[Your instructions]: Search the entries below for the string "agent" and give the number of lines that hold it, nothing else.

□ □ □ □ □

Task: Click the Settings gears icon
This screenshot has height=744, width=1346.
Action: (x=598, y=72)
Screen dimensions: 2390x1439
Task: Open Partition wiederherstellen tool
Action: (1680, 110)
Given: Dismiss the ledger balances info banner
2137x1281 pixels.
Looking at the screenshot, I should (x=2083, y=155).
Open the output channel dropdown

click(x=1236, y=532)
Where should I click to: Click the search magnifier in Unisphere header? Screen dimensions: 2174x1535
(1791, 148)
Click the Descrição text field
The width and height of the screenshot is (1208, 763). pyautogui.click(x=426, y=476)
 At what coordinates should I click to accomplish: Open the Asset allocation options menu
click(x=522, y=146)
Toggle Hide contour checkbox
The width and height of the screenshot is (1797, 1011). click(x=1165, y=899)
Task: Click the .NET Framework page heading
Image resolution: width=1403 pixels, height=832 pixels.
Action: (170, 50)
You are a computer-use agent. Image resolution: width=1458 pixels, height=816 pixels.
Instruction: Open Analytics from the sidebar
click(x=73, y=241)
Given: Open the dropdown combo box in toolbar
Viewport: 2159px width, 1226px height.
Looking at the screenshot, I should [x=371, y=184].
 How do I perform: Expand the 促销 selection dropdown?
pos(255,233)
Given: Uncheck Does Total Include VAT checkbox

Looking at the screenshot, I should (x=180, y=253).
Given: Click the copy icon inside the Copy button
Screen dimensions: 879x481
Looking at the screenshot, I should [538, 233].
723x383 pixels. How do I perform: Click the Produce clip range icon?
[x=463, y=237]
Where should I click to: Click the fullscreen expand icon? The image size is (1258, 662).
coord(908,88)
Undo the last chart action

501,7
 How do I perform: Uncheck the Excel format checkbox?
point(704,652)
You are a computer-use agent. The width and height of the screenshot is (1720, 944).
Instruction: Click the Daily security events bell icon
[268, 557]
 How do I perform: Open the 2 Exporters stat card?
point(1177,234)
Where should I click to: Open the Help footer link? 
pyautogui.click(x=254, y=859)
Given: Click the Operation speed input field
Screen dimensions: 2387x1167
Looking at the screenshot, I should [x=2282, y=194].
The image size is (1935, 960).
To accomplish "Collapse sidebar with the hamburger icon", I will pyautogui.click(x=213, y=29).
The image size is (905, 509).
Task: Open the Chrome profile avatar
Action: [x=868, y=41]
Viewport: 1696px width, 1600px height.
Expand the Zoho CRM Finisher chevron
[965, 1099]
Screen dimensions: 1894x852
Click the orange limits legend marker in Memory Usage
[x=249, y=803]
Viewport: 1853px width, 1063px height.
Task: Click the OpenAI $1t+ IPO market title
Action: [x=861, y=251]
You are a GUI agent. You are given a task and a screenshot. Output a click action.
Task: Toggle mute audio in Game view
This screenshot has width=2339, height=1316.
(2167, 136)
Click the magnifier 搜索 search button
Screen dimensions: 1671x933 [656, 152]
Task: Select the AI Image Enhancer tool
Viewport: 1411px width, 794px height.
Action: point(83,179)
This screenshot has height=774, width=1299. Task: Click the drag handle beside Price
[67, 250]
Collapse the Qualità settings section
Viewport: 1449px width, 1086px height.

□ □ □ □ □

[Answer to the exercise]: 3